Sicuramente è utile rilevare che, in queste situazioni, vi sono elementi clinici che compromettono progressivamente la stabilità mentale e cognitiva. Psicopatologie acute, situazioni emotive problematiche e abuso di sostanze voluttuarie sono solo alcune voci citabili.

Vi sono poi le manifestazioni di un disagio psichico a carattere depressivo con instabilità emotiva, ansia e irritabilità. E’ il caso del baby blues, o maternity blues, patologia che colpisce fino all’80% dei casi di neomamme. Accanto ad essa la depressione post-partum, che colpisce dal 7 al 12% esordendo tra la sesta e la dodicesima settimana post parto.

L’ascolto e la prevenzione come chiave di uscita dai Labirinti dell’Amore Distorto

Ascoltarsi. Ascoltare.

Due parole che nascondono una potenzialità di salvezza per le neo mamme.

Ascoltarsi. Ovvero: riconoscersi come essere umano, non invincibile. Non temere l’errore e lo sbaglio. Non voler essere super mamme a tutti i costi. Riconoscere, in questo processo, i cambiamenti interni a sè stesse. Cambiamenti inevitabili e meravigliosamente paurosi. L’accettazione, dunque, della paura fa parte anch’esso di questa presa di coscienza. Ascoltare. Ovvero: prendere parte a un insieme e riconoscersi in quanto parte dello stesso. Farsi forza grazie alla coesione sociale. L’integrazione è, in questo caso, cardine del divenire presente e futuro.

In quest’ottica, essendo la depressione un disturbo prevenibile, diventa estremamente importante implementare azioni integrate fra diversi settori. È opprtuno che ogni tassello componente della rete sociale si attivi al fine di favorire l’inclusione sociale e garantire il coinvolgimento dell’intera comunità.

Riconoscersi in vesti diverse dal super uomo, a cui tanto ambiamo sempre di più, quanto piuttosto in panni di un essere in divenire. Un essere calato in un tessuto sociale forte. Parallelo a questa accettazione c’è, infatti, una società molto attenta alle esigenze sempre nuove delle neo madri. Gli sportelli ascolto, come anche gli spazi ad esse dedicati, ne sono alcuni esempi.

Accanto ad essi vi sono, poi, i trattamenti che vedono la madre rapportasi con tanti operatori sanitari. Tuttavia, quello che permea è un senso di non totale presa in carico delle possibili sofferenze croniche vissute. Questa cecità, in modo inequivocabile, causa un deficit nei trattamenti.

I dati sono allarmanti…

Secondo i dati Eures[2], infatti, dal 2010 a oggi in Italia sono stati commessi oltre trecento figlicidi, di cui il 64% compiuti da padri.
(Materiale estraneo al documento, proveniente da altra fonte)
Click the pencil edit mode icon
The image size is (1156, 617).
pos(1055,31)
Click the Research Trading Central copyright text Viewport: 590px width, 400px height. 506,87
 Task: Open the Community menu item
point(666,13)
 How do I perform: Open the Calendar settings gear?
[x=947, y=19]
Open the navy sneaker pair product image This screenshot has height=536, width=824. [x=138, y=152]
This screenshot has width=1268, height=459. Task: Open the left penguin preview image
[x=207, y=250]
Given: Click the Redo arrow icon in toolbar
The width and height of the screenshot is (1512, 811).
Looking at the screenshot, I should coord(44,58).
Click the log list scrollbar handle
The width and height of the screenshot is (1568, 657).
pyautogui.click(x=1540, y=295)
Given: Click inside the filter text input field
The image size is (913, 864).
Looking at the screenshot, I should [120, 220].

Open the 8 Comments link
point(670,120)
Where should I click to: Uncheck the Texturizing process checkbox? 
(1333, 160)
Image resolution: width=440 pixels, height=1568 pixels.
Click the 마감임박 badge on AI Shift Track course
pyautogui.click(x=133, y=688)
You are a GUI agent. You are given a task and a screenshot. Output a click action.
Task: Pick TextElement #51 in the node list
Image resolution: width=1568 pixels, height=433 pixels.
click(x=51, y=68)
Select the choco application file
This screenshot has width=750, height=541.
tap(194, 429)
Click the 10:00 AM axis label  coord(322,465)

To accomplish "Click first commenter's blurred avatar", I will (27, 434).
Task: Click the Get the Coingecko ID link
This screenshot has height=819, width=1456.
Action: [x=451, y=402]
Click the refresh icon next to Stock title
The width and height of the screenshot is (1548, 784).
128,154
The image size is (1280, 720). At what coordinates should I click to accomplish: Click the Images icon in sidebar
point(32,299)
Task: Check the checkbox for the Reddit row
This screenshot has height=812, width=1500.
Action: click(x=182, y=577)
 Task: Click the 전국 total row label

Il rapporto si capovolge se si fa riferimento preciso ai bambini uccisi ad un’ età inferiore di cinque anni: in questo caso, a compiere l’infanticidio è la madre nel 57,5% dei casi.

A valle della risposta umanitaria vi è una ragione che va oltre alla figura della madre. Oltre al presente, offuscato da ragioni depressive o maniacali, infatti, la mission è rivolta anche al futuro. Ai bambini.

Se diviene di primaria importanza tutelare le fasce vulnerabili, diviene ancora più fondamentale proteggere chi non ha voce. I bambini, in questi ambiti, non hanno capacità di intendere e divengono, così, vittime passive.

In assenza di azioni attuate dalla madre, per ragioni ovvie, sono i più piccoli ad divenire attori cardine.

L’osservazione e, ancora una volta, l’ascolto di essi si rivela la chiave risolutiva e preventiva di situazioni di abuso. Atteggiamenti restii alle risorse sociali e comportamenti eccessivamente timorosi verso il prossimo potrebbero essere indici di un malessere vissuto da essi. Accanto a questi, i disturbi alimentari, l’ipersessualità, l’attacamento evitante verso gli adulti di riferimento.

E’ di centrale importanza porre attenzione ai caratteri inusuali del vivere quotidiano tanto delle madri quanto dei bambini per il bene comune. Per il presente e per il futuro.

Dott.ssa Elisa Bellucci, pedagogista specializzata in ambito giuridico

[1] Bruhl L. L., in Anima primitiva, nd, 1927.